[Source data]

□ □ □ □

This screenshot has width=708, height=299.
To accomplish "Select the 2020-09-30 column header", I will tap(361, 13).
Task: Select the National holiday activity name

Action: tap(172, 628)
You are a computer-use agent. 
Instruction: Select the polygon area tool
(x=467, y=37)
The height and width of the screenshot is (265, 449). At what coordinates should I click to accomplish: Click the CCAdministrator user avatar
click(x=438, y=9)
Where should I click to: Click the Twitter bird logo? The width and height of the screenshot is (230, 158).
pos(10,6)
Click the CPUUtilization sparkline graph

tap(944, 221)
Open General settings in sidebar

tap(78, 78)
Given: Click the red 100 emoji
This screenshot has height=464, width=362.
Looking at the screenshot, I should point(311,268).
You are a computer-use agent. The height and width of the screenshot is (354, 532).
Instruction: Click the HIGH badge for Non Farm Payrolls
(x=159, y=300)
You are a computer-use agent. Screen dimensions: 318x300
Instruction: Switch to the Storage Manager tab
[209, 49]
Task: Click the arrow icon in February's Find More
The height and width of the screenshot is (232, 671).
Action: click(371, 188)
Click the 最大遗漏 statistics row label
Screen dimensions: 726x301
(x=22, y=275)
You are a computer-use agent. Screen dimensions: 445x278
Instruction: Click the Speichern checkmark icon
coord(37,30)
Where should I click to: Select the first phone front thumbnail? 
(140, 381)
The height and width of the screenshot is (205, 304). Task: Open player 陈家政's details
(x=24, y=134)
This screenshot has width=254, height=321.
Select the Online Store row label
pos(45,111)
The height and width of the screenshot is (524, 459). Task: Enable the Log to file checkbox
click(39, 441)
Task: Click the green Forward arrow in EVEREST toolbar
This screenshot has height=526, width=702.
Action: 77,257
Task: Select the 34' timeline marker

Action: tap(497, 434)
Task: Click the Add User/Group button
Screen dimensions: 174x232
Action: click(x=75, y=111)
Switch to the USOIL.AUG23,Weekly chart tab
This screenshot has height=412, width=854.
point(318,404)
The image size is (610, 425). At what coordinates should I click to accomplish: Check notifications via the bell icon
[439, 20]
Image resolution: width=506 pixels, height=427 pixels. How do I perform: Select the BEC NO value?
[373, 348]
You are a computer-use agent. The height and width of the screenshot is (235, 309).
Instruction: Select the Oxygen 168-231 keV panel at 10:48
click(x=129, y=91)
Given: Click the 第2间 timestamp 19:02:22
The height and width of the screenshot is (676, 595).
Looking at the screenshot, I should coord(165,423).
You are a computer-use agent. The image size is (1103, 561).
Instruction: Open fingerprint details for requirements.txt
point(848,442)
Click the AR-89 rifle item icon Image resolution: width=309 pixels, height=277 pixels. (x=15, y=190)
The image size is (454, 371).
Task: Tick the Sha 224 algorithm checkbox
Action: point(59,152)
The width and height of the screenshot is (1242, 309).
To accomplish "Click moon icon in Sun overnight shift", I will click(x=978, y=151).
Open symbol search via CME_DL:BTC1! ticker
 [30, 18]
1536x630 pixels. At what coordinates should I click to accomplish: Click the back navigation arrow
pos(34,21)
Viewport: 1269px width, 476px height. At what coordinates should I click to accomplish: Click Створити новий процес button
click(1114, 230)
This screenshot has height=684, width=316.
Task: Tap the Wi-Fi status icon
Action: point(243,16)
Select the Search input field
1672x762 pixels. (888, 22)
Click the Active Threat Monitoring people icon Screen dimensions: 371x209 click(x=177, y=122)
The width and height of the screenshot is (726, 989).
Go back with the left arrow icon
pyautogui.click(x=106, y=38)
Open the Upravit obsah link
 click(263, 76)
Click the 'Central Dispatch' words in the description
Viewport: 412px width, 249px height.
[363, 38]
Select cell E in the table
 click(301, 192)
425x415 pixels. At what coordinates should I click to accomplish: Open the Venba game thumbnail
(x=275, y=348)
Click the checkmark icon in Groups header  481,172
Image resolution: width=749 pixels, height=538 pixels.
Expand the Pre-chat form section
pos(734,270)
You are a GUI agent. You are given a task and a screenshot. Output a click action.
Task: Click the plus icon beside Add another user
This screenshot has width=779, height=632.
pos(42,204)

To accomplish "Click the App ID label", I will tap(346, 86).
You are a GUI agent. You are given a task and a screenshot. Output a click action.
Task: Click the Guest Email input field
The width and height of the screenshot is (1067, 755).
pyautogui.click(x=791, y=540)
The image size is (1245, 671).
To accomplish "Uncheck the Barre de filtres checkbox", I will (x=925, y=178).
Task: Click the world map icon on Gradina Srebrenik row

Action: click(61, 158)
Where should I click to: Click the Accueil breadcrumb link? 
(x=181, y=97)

□ □ □ □

*What the task asks*.
In the data above, retype exactly and only the lines between the one holding "This screenshot has height=464, width=362." and the one holding "Switch to the USOIL.AUG23,Weekly chart tab", inclusive.

*Task result*.
This screenshot has height=464, width=362.
Looking at the screenshot, I should point(311,268).
You are a computer-use agent. The height and width of the screenshot is (354, 532).
Instruction: Click the HIGH badge for Non Farm Payrolls
(x=159, y=300)
You are a computer-use agent. Screen dimensions: 318x300
Instruction: Switch to the Storage Manager tab
[209, 49]
Task: Click the arrow icon in February's Find More
The height and width of the screenshot is (232, 671).
Action: click(371, 188)
Click the 最大遗漏 statistics row label
Screen dimensions: 726x301
(x=22, y=275)
You are a computer-use agent. Screen dimensions: 445x278
Instruction: Click the Speichern checkmark icon
coord(37,30)
Where should I click to: Select the first phone front thumbnail? 
(140, 381)
The height and width of the screenshot is (205, 304). Task: Open player 陈家政's details
(x=24, y=134)
This screenshot has width=254, height=321.
Select the Online Store row label
pos(45,111)
The height and width of the screenshot is (524, 459). Task: Enable the Log to file checkbox
click(39, 441)
Task: Click the green Forward arrow in EVEREST toolbar
This screenshot has height=526, width=702.
Action: 77,257
Task: Select the 34' timeline marker

Action: tap(497, 434)
Task: Click the Add User/Group button
Screen dimensions: 174x232
Action: click(x=75, y=111)
Switch to the USOIL.AUG23,Weekly chart tab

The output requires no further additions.